Scrape Content from Redirected Google News Links

Galina_Plavunova · August 20, 2024, 1:24pm

I read an advise about getting HTML and then extract a link from there with a text-parser, but in html that i get from RSS-module linked to google news i do not have a direct link. Can this problem be solved? How can i retrieve a direct link from RSS-module linked to google news to scrape the website further? Thanks in advance

samliew · August 21, 2024, 12:55am

Welcome to the Make community!

To allow others to assist you with your scenario, please provide the following:

1. Relevant Screenshots

Please share screenshots of your scenario, any error messages, relevant module fields, and filters in question? It would really help other community members to see what you’re looking at.

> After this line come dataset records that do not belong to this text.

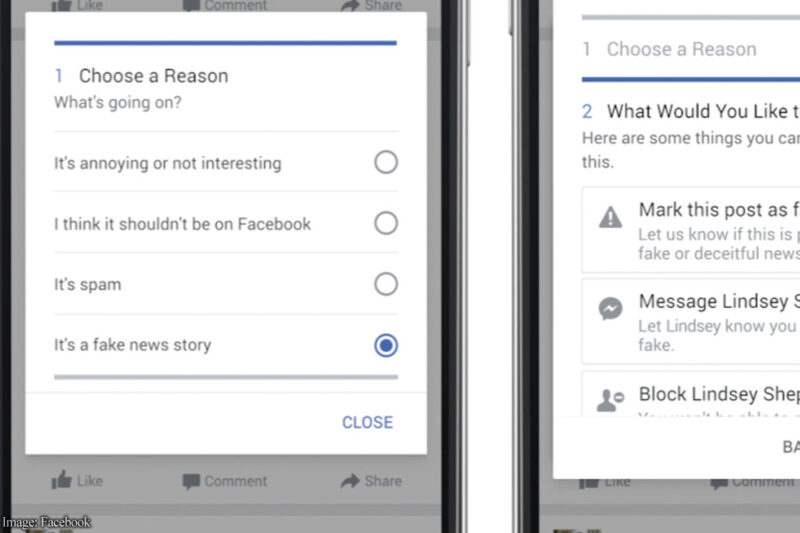Click the Comment bubble icon below left dialog
The image size is (800, 533).
(x=191, y=481)
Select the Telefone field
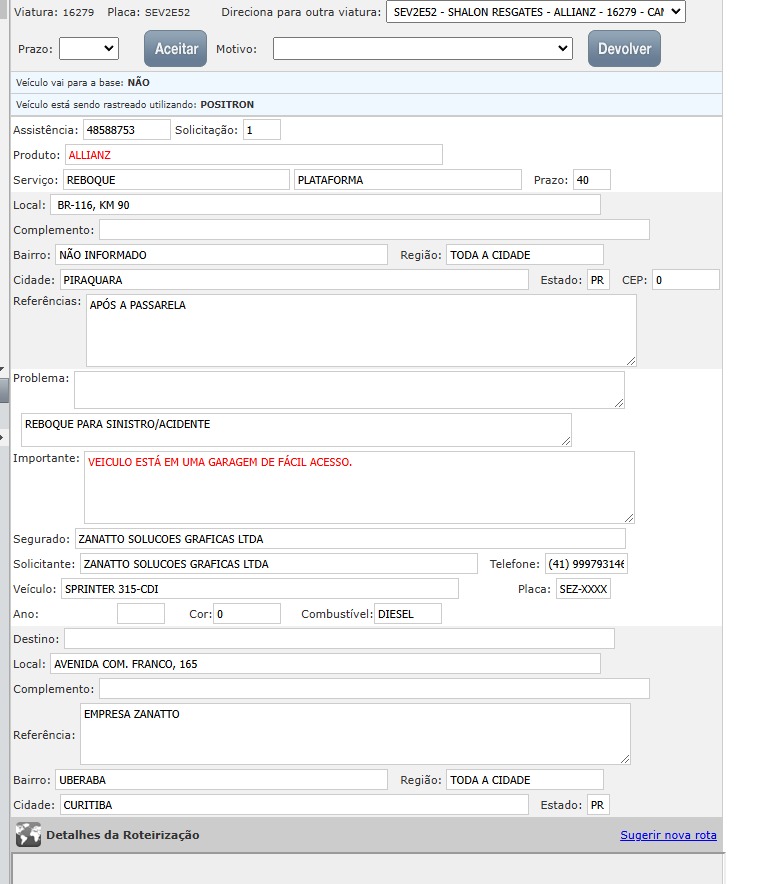Screen dimensions: 776x884 [585, 564]
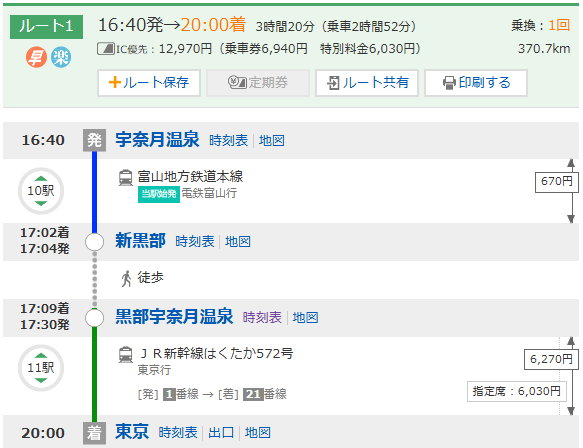Click the 発 departure marker at 宇奈月温泉

pos(94,140)
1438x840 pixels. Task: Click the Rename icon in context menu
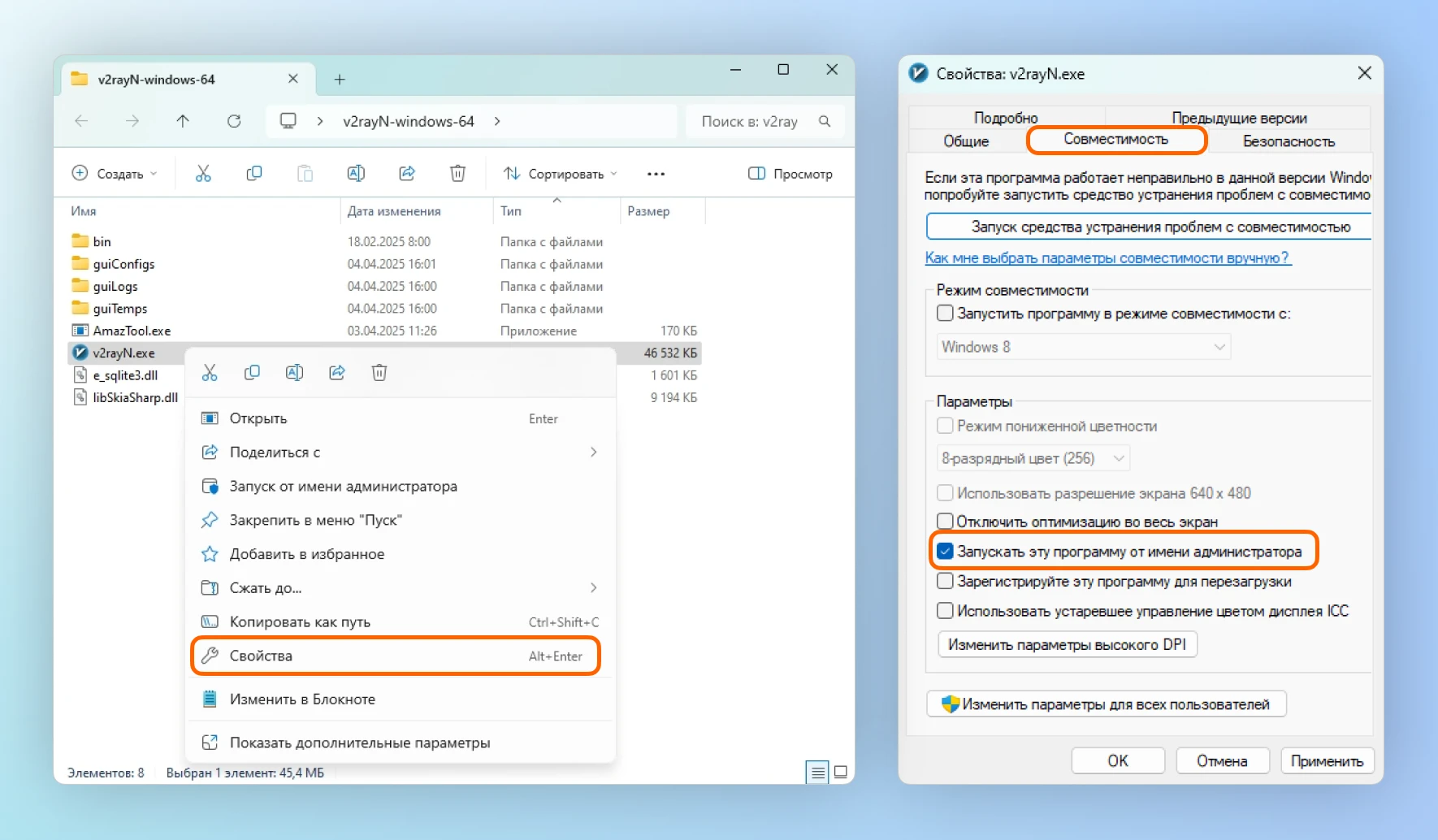(294, 373)
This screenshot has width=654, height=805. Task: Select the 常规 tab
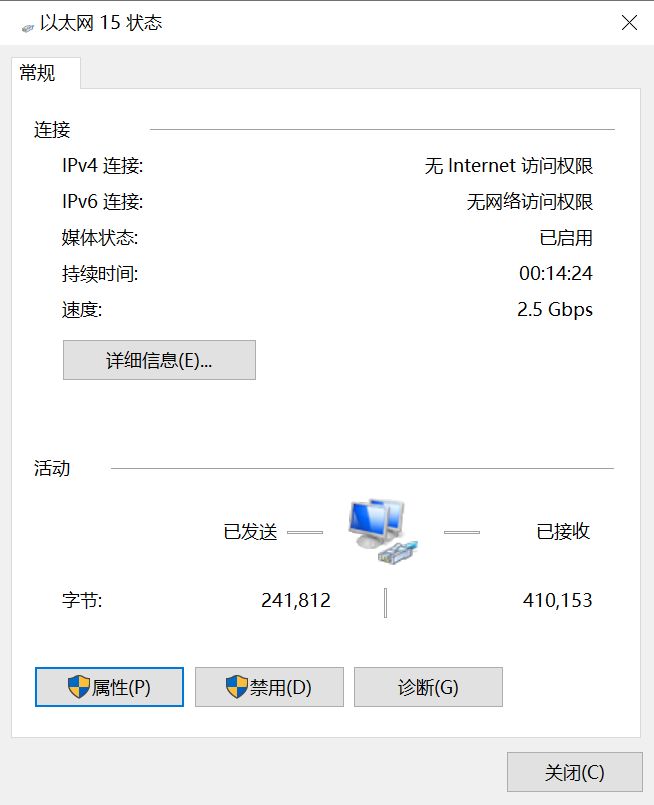[37, 73]
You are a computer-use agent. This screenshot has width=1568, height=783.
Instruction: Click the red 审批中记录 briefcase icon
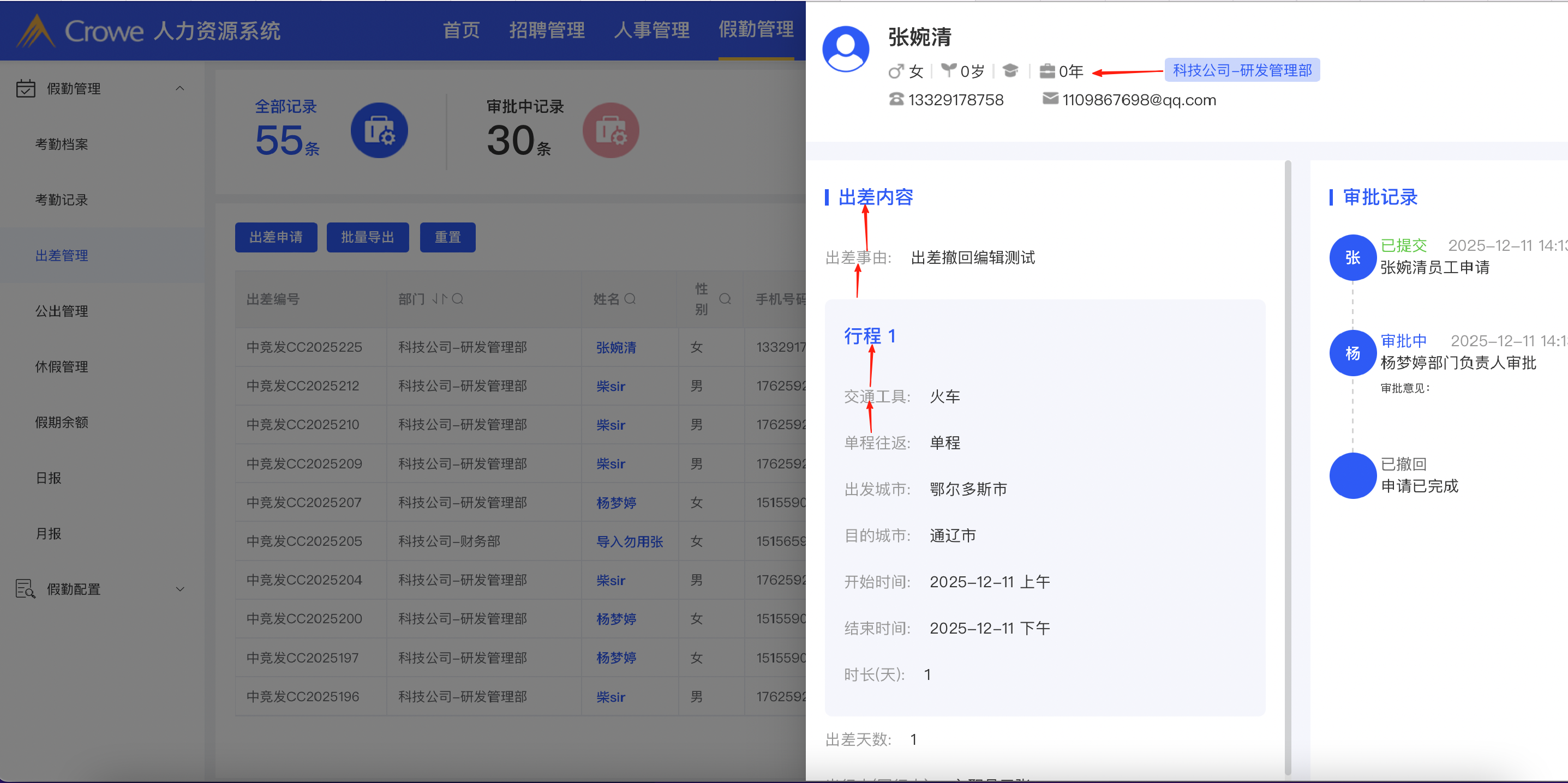(611, 130)
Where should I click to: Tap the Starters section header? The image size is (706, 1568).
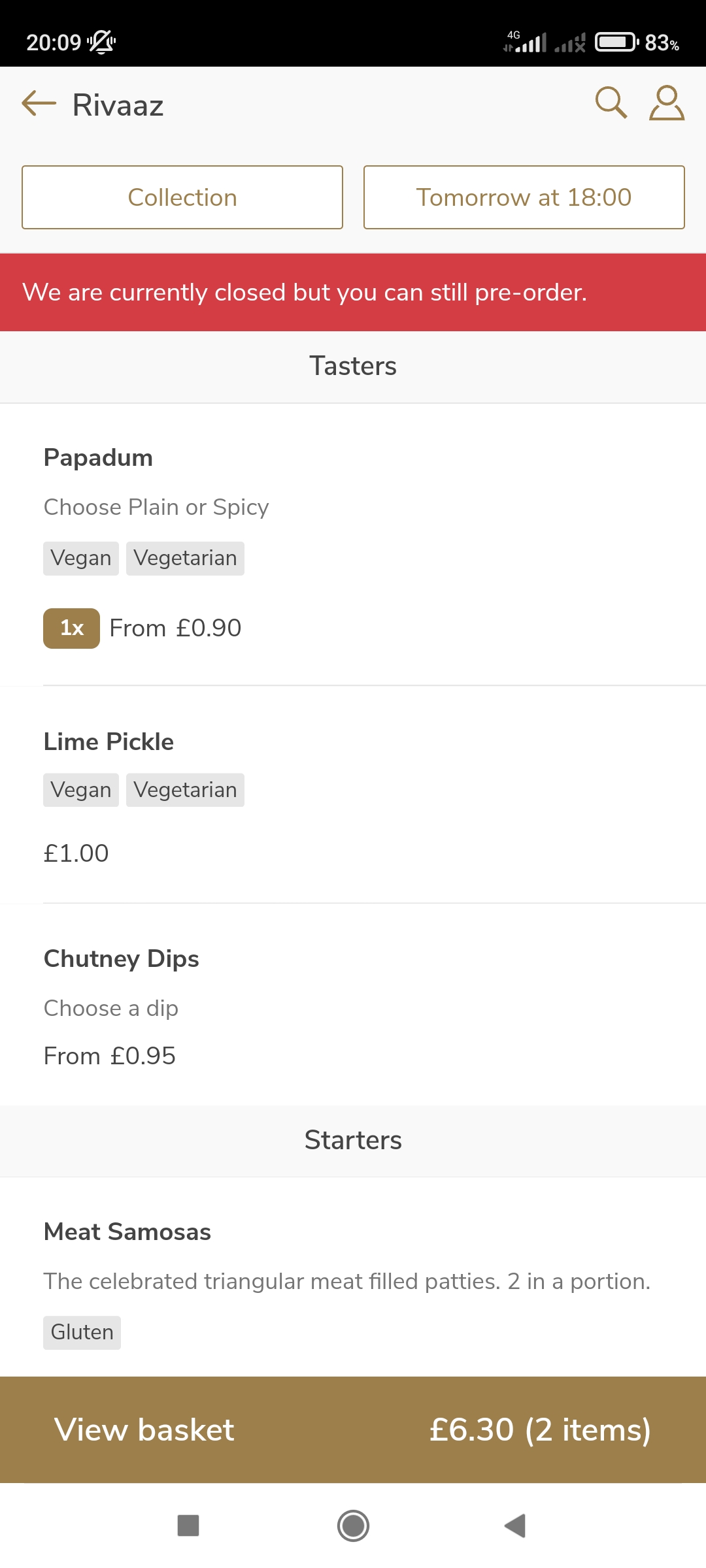(353, 1140)
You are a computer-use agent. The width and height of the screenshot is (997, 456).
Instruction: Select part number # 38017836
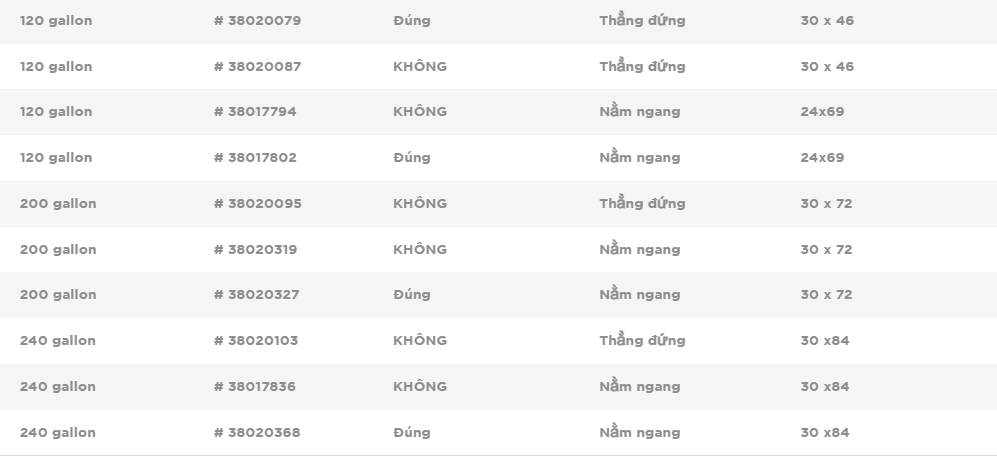pyautogui.click(x=254, y=386)
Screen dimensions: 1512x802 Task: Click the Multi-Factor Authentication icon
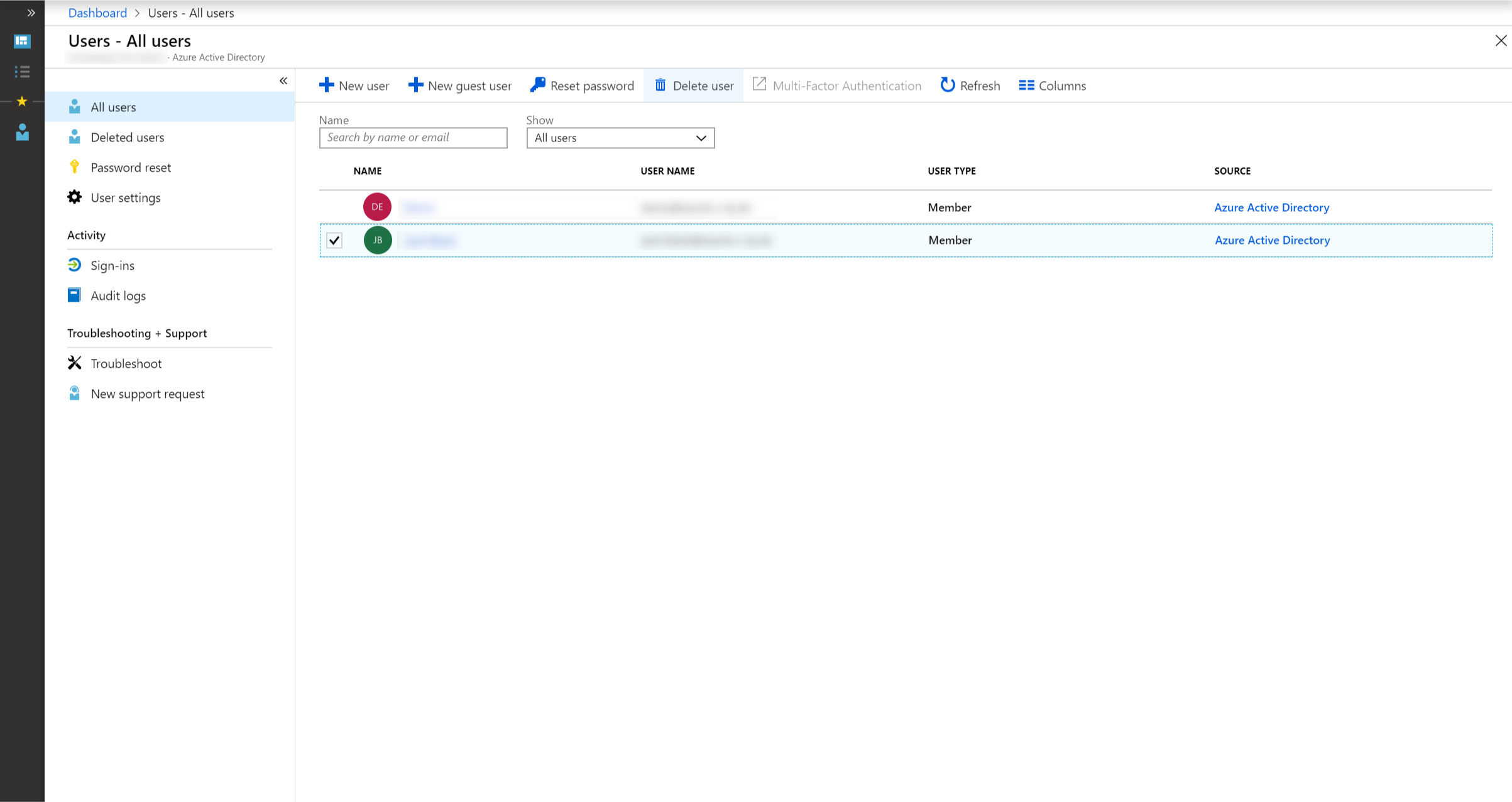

You can upload images here using the Upload icon in the text editor:

2. Scenario Blueprint

Please export the scenario blueprint file to allow others to view the mapped variables in the module fields. At the bottom of the scenario editor, you can click on the three dots to find the Export Blueprint menu item.

3. Output Bundles of Modules

Please provide the output bundles of the modules by running the scenario (or get from the scenario History tab), then click the white speech bubble on the top-right of each module and select “Download input/output bundles”.

A. Upload as Text File

Save each bundle contents in your text editor as a bundle.txt file, and upload it here into this discussion thread.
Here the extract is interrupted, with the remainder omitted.